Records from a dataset
━━━

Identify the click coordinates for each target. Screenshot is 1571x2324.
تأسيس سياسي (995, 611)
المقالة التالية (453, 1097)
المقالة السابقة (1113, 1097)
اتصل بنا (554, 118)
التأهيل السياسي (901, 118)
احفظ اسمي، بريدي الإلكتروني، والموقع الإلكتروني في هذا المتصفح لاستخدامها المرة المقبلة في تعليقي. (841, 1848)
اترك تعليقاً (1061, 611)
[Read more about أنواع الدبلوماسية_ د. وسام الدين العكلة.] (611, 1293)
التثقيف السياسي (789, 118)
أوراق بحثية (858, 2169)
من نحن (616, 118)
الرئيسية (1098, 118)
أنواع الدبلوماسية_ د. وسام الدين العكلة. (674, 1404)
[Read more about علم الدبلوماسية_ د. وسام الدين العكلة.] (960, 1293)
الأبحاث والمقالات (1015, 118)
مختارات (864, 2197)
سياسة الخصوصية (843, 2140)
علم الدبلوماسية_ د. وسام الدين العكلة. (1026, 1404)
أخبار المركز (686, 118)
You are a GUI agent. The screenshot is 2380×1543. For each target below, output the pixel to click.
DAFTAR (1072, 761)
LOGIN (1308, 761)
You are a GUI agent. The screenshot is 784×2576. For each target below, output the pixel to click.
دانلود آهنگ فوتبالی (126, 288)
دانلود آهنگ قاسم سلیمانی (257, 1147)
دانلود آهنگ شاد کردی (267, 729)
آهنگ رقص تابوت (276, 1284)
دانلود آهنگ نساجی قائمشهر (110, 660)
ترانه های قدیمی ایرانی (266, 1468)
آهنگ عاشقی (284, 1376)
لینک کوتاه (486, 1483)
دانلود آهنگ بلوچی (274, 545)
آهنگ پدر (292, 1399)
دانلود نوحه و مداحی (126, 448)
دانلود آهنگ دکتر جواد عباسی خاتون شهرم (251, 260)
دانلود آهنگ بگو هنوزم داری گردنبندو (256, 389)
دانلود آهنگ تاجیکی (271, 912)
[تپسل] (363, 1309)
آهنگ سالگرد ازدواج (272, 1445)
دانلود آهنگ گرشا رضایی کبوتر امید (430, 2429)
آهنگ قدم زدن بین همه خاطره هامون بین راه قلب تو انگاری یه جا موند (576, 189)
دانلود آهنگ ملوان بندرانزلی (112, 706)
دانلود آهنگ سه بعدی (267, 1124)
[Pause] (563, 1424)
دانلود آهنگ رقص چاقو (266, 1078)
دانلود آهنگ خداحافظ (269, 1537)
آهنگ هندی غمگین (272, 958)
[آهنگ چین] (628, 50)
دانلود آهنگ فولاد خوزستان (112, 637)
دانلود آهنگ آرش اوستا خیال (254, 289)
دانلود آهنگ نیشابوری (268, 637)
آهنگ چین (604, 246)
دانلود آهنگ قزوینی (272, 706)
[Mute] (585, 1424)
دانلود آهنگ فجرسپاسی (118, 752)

━━━

## [Directions]
Search the records for the word "output". Copy each line where it appears.

## [Answer to the problem]
You are a GUI agent. The screenshot is 2380×1543. For each target below, output the pixel to click.
You are a GUI agent. The screenshot is 784×2576. For each target below, output the pixel to click.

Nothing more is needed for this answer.